Avanzamos entre la multitud cubiertos con sábanas negras. Weckert: con su carretilla de celulares desde hace media hora: Calle despejada. Sólo gente a pie. Fuera sábanas negras; comenzamos.
Enciendo proyector / mi pecho. Resto del grupo / burlesco de generales y generalas drag en medio de la calle. El video se embadurna deliciosamente sobre los cristales…
Blanco y negro: primera fila de superhombres, carcomidos por el hongo del acetato, sucios de tiempo. Armas al hombro; águilas y cruces. Clip de tanques y aviones en acción (transparencia) sobre las tropas en marcha. Contrapicados de atletas sonrientes; saltan las guedejas y las tetas, se raspan en los ladrillos e intersticios. Transeúntes: se detienen; observan, molestos: más de lo mismo, ofensas a la bandera… ese pasado culpable. De repente, la impostura de cruces y medallas que ocurre en la calle se torna juego de vironchas. La generala más reina, como afectada por invisibles cosquillas, se quita los pantalones. El generalísimo condecorado saca su fusta rosa y lo castiga, inclinándose hacia delante, los pies en puntas. Los otros oficiales también se arrebatan, y cambian sus chaquetas por otras más cortas y ceñidas, only style nazifashionista: Danza de luces y lentejuelas, pájaras pintas jugando a la guerrita.
En la fachada del edificio acaban las del triunfo de la voluntad y otras propagandistas, y estallan escenas pornomilitares interraciales.
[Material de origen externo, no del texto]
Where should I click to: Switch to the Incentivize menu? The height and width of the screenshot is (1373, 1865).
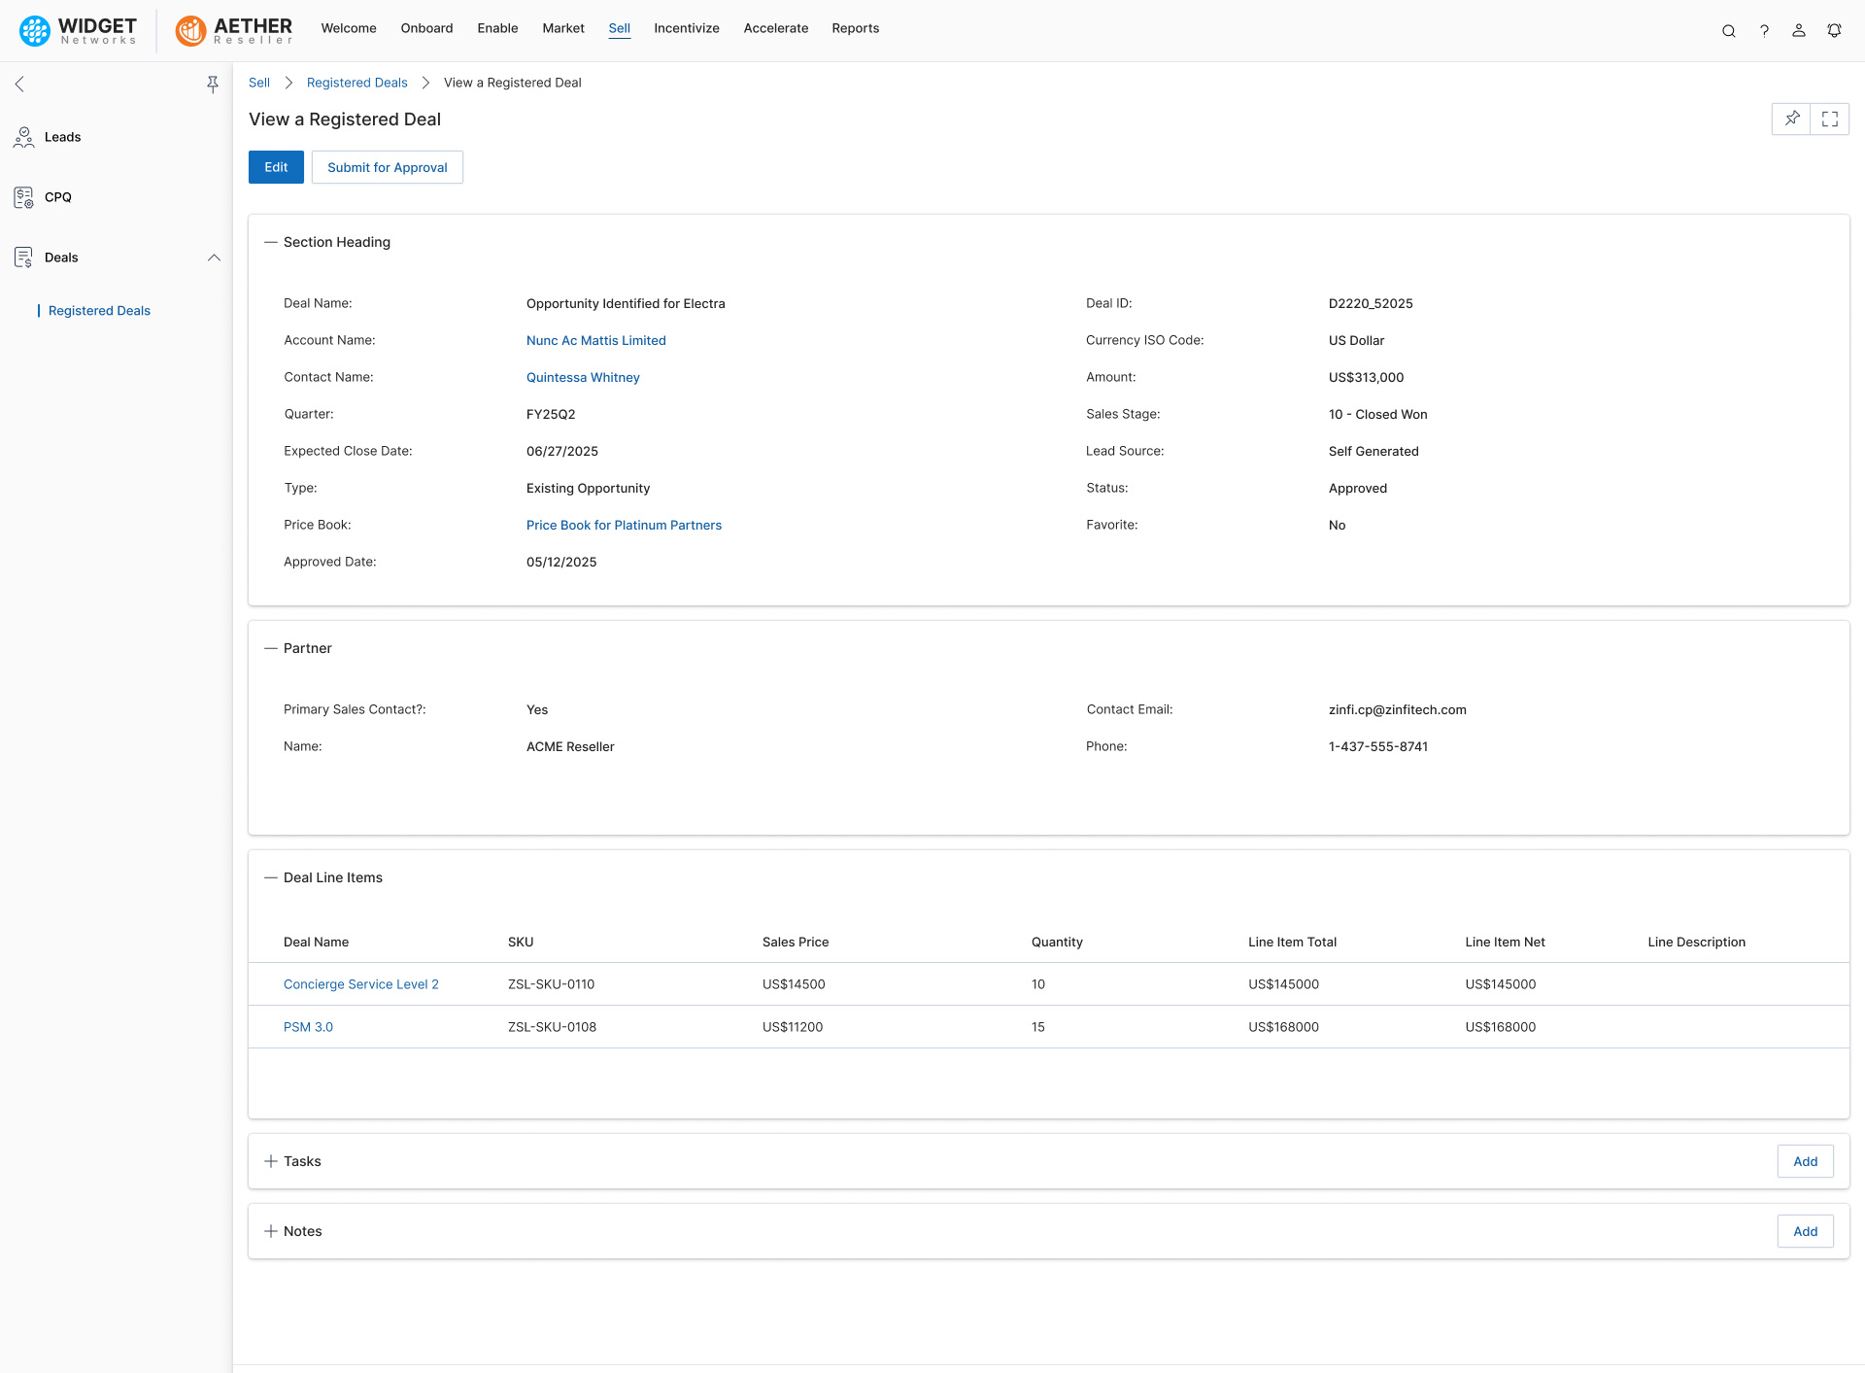[x=686, y=28]
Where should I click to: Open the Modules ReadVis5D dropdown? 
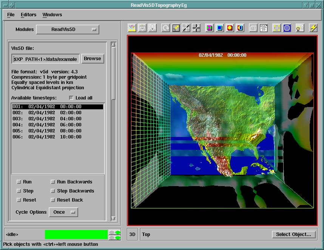coord(68,30)
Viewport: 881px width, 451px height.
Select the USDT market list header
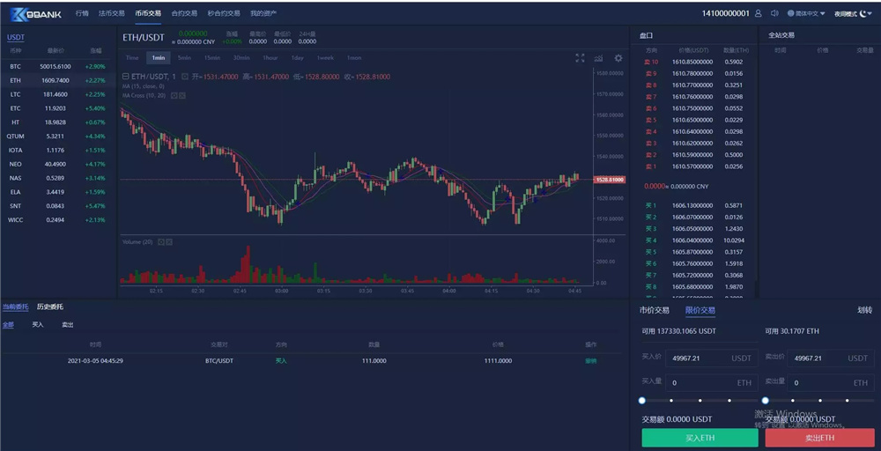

Oficiales y oficialas del Tercer Reich copulan. Los más son mestizos y negros, o si se prefiere afrodescendientes y biotipos pluriétnicos multiculturales que se cogen, con el uniforme mal puesto, a las blancas y blancos puros, también de uniforme, desencajados, indignos. Todos tiran o son tirados en imposibles poses a la luz de los transeúntes.
Tres chicos del grupo hacen registro con sus celulares.
Llega la policía; apago el proyector; nos dispersamos; desaparecemos…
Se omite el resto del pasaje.